アセットアロケーション(資産配分)の基本をGPIFのポートフォリオを参考に解説。年齢別・リスク許容度別の推奨配分、リバランスの方法と頻度まで網羅します。

投資で最も重要なのは「何を買うか」ではなく「配分」

投資のリターンの約90%は資産配分(アセットアロケーション)で決まると言われています。個別銘柄の選定やタイミングよりも、株式・債券・現金をどの比率で持つかが、長期的なリターンとリスクを左右します。

これは1986年にブリンソン、フッド、ビーバウワーが発表した有名な研究で示され、その後の追試でも繰り返し確認されています。つまり、最初に決めるべきは「どの投資信託を買うか」ではなく、「株と債券をどう配分するか」なのです。

アセットアロケーションの4つの資産クラス

分散投資の基本は、以下の4つの資産クラスに分けて投資することです。

資産クラス特徴期待リターン(年率)リスク(標準偏差)
国内株式日本企業の成長に投資約5.6%約23%
外国株式先進国・新興国の株式約7.2%約25%
国内債券日本国債中心、安定性が高い約0.7%約2.6%
外国債券先進国の国債・社債約3.0%約12%

※期待リターン・リスクはGPIF(年金積立金管理運用独立行政法人)の2020年基本ポートフォリオ策定時の前提値。

リスクとリターンの関係

投資の鉄則は「高いリターンには高いリスクが伴う」ということ。標準偏差23%とは、年間リターンが平均値から±23%の範囲に約68%の確率で収まることを意味します。

  • 約68%の確率で「−17.8%〜+32.2%」の範囲に収まる
  • 約95%の確率で「−42.8%〜+57.2%」の範囲に収まる

リスクを取れない人が株式100%で運用すると、暴落時に耐えられず売却してしまい、結果的に損をする可能性が高いのです。

GPIFのポートフォリオに学ぶ

GPIFは約246兆円(2024年度末時点)を運用する世界最大級の機関投資家です。その基本ポートフォリオは個人投資家にとっても参考になります。

資産クラスGPIF配分運用金額(概算)
国内株式25%約61.5兆円
外国株式25%約61.5兆円
国内債券25%約61.5兆円
外国債券25%約61.5兆円

GPIFの運用成績

期間年率リターン累計収益額
2001年〜2024年度約4.26%約153兆円
直近10年約8.5%
直近5年約11.0%

GPIFの25%均等配分は2020年に策定されたもので、それ以前は国内債券の比率が高めでした。均等配分にした後の成績は非常に好調です。

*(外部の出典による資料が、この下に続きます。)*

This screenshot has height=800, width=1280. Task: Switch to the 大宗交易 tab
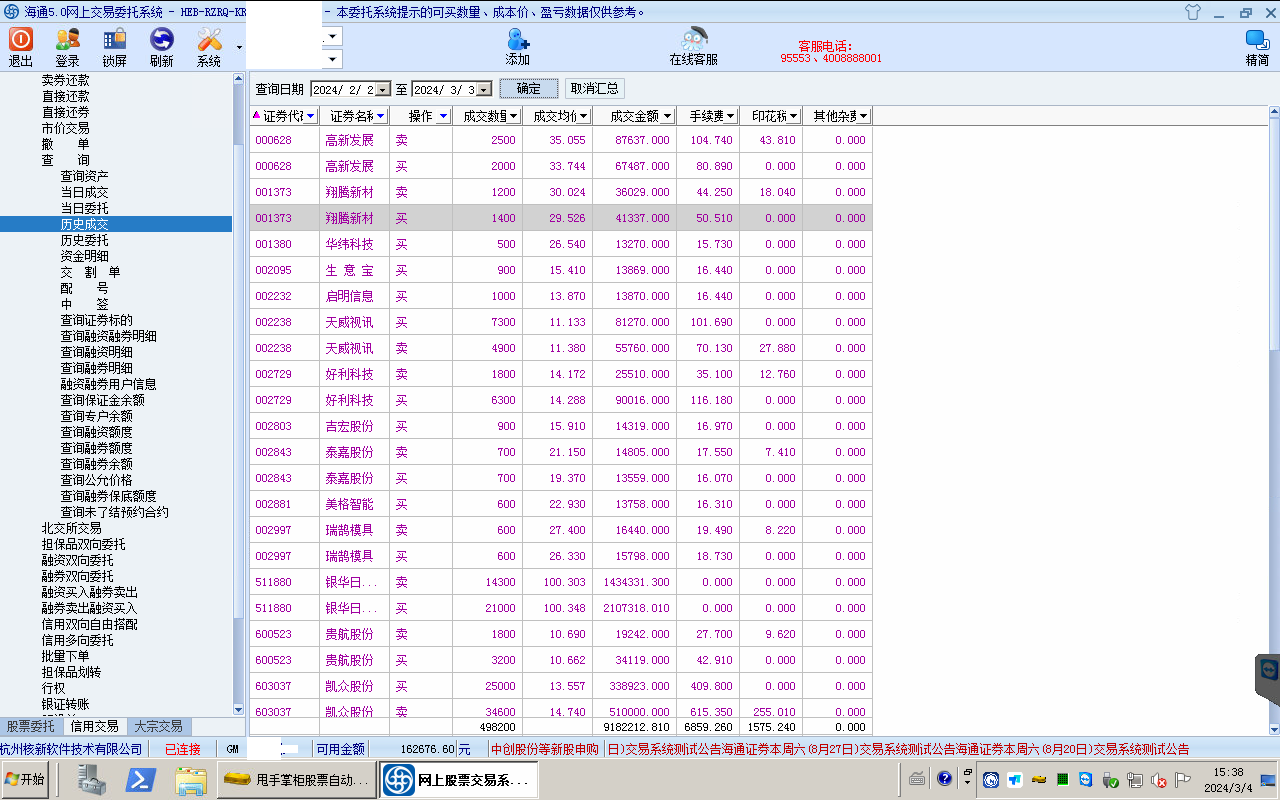pos(158,727)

  • GPIFは年金支払いのために安定的な運用が必要
  • 若い個人投資家はより長い運用期間があるため、株式比率を高められる
  • GPIFの配分はあくまで「バランス型の参考」として見るのが適切

年齢別の推奨アセットアロケーション

一般的に「100 − 年齢 = 株式比率」という目安があります。ただし、これはあくまで出発点であり、収入の安定性や資産額、リスク許容度で調整が必要です。

年代株式比率債券比率現金・預金ポートフォリオ例
20代80〜90%0〜10%10%全世界株式90%+現金10%
30代70〜80%10〜20%10%全世界株式75%+債券15%+現金10%
40代50〜70%20〜30%10〜20%全世界株式60%+債券25%+現金15%
50代40〜60%30〜40%10〜20%全世界株式50%+債券35%+現金15%
60代〜20〜40%30〜50%20〜30%全世界株式30%+債券40%+現金30%

20代〜30代:攻めの配分

運用期間が30年以上あるため、短期的な暴落を気にする必要がありません。実際、S&P500は過去どの20年間を切り取っても、最終的にプラスリターンを達成しています。

  • eMAXIS Slim 全世界株式: 月27,000円(90%)
  • 現金(生活防衛資金として別途確保): 月3,000円(10%)

40代〜50代:バランス型

住宅ローン、教育費など大きな支出が控えており、暴落時に資金を取り崩すリスクがあります。債券を一定比率入れることで、下落幅を抑えます。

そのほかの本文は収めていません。